───── Input records

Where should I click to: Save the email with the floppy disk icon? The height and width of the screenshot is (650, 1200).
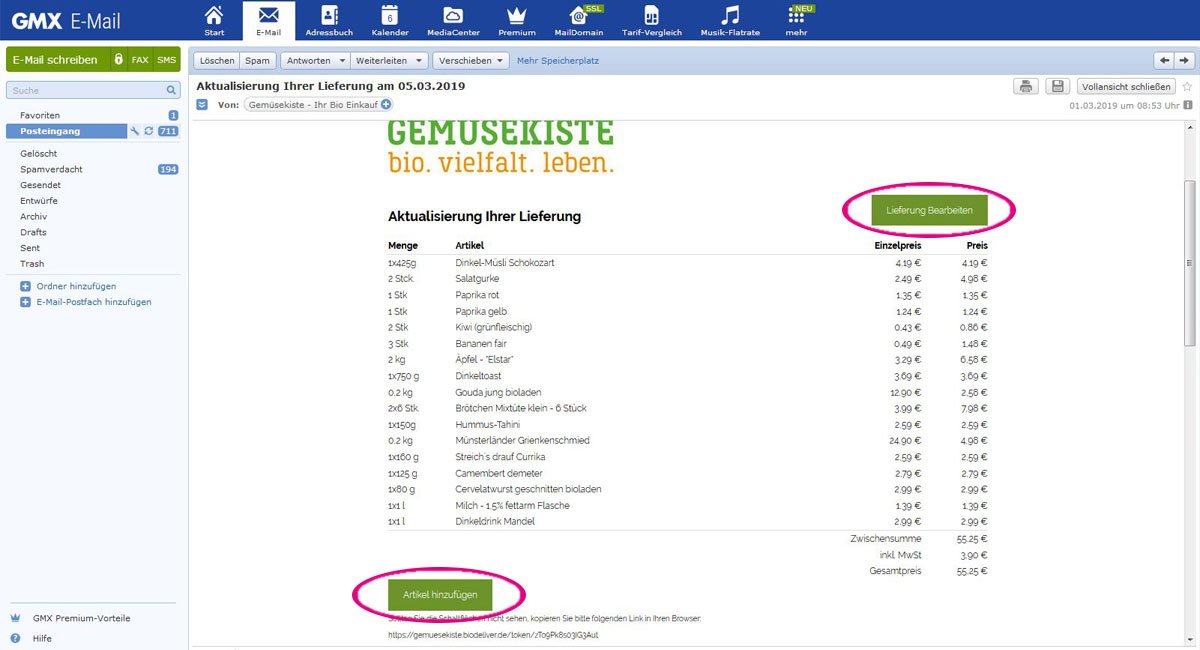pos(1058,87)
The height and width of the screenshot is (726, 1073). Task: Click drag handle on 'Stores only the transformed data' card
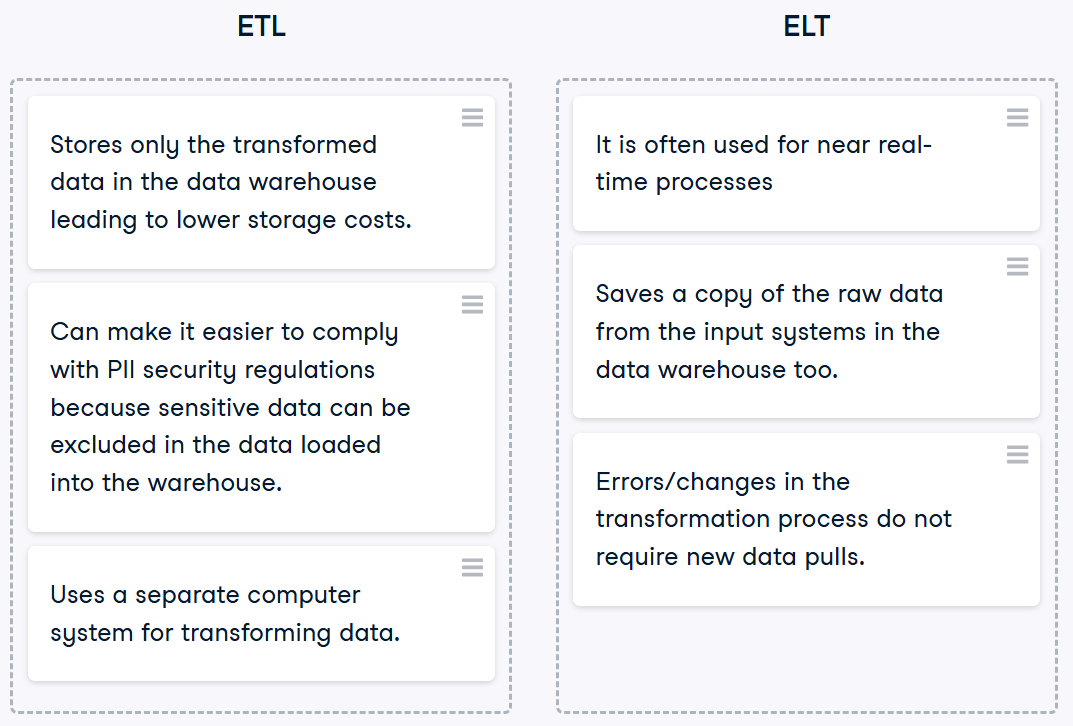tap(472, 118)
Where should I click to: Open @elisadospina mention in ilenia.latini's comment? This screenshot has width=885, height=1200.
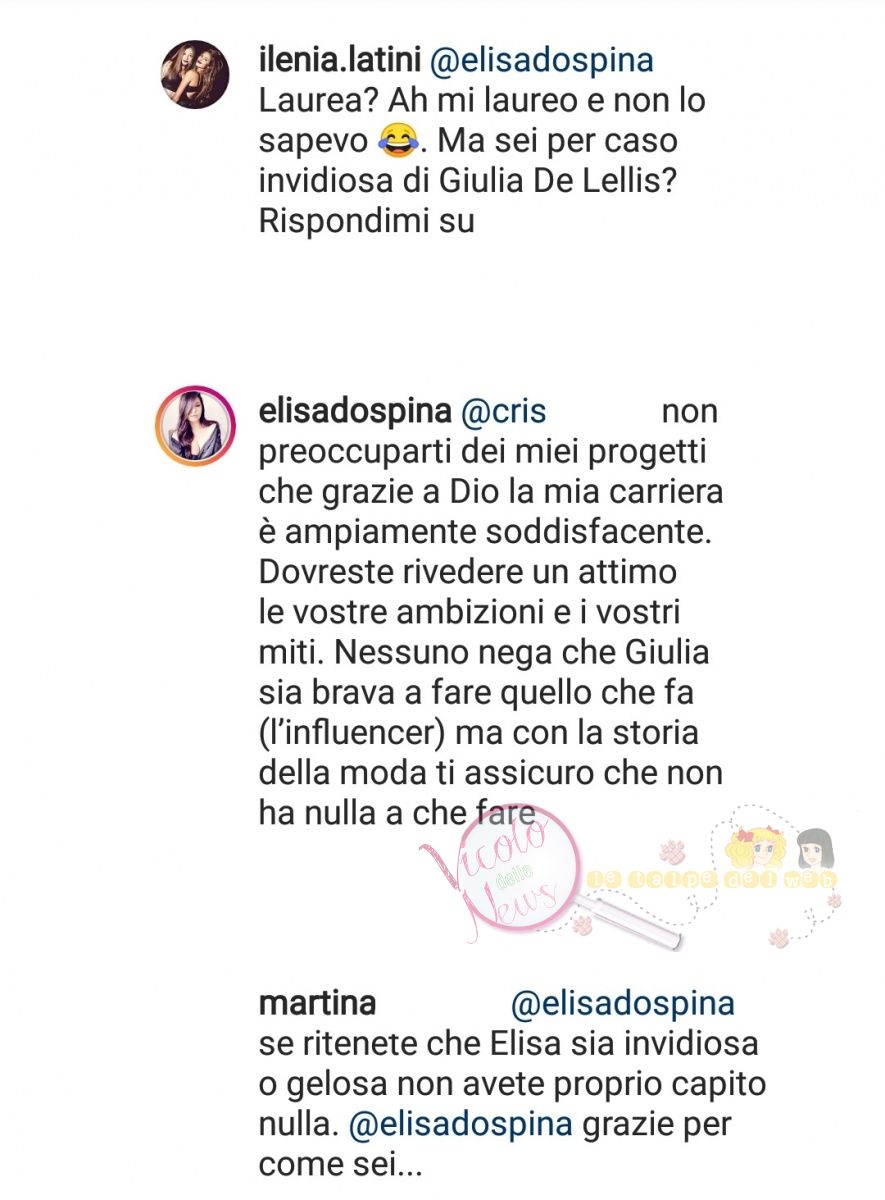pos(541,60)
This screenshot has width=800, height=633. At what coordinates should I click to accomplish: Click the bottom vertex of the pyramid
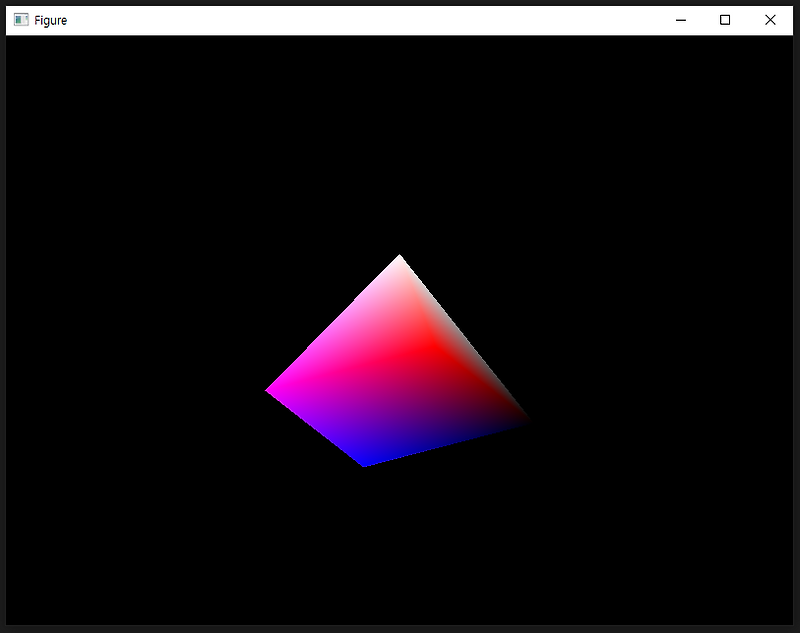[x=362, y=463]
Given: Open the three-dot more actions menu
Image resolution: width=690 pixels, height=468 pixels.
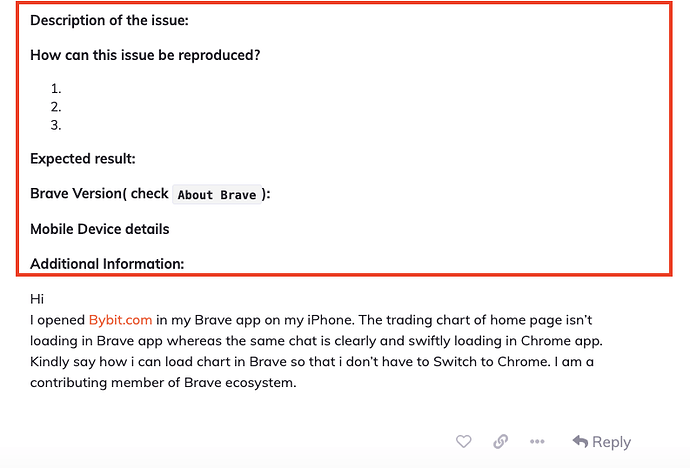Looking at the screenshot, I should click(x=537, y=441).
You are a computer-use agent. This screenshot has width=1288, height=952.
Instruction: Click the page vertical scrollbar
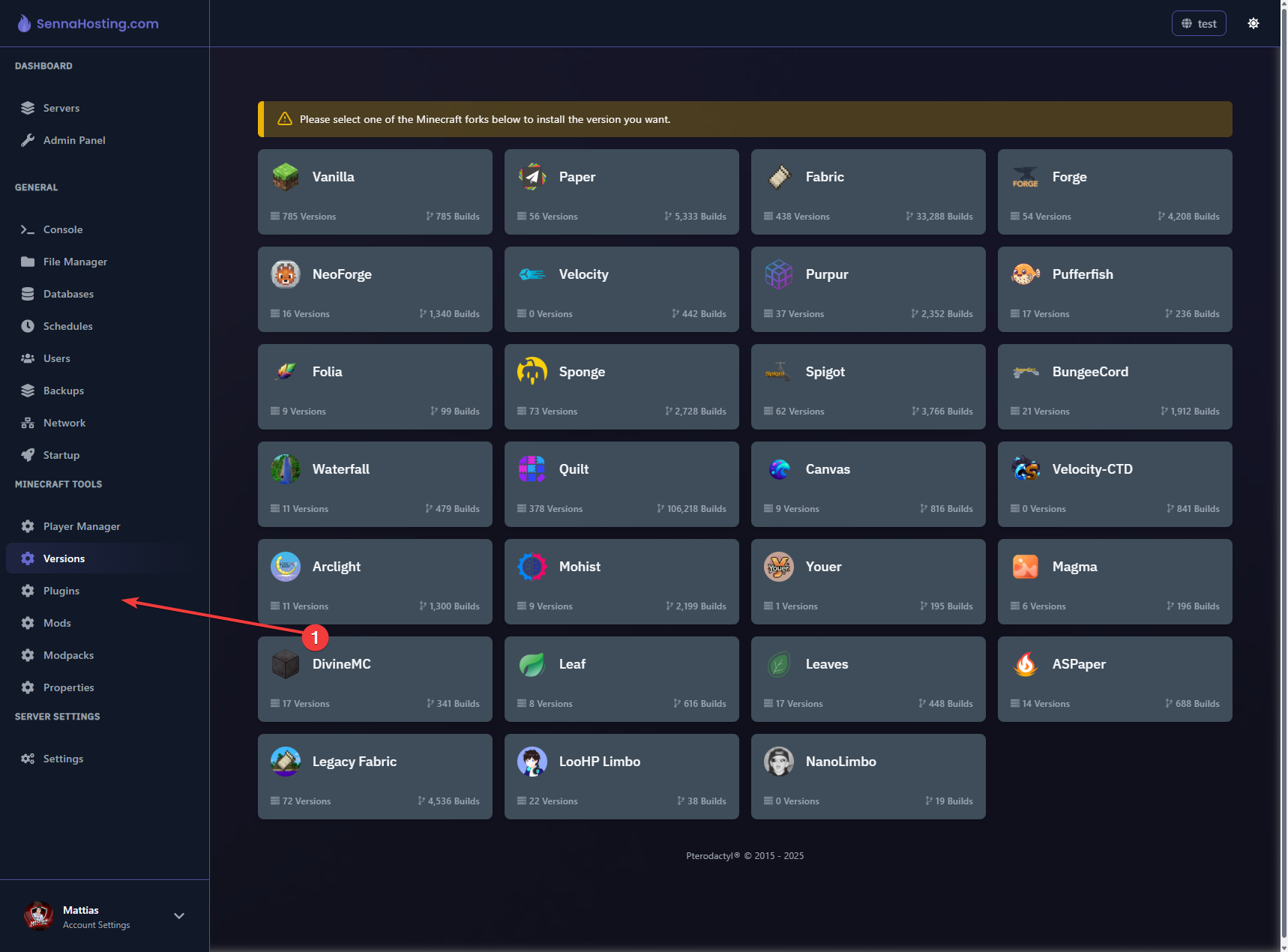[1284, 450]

──────────

- What this task involves: Your output must consist only of the lines from the line with "Instruction: Click the" through the final line of the data, both included, reproduced exactly and free of pictures.

- Task answer:
Instruction: Click the page vertical scrollbar
[1284, 450]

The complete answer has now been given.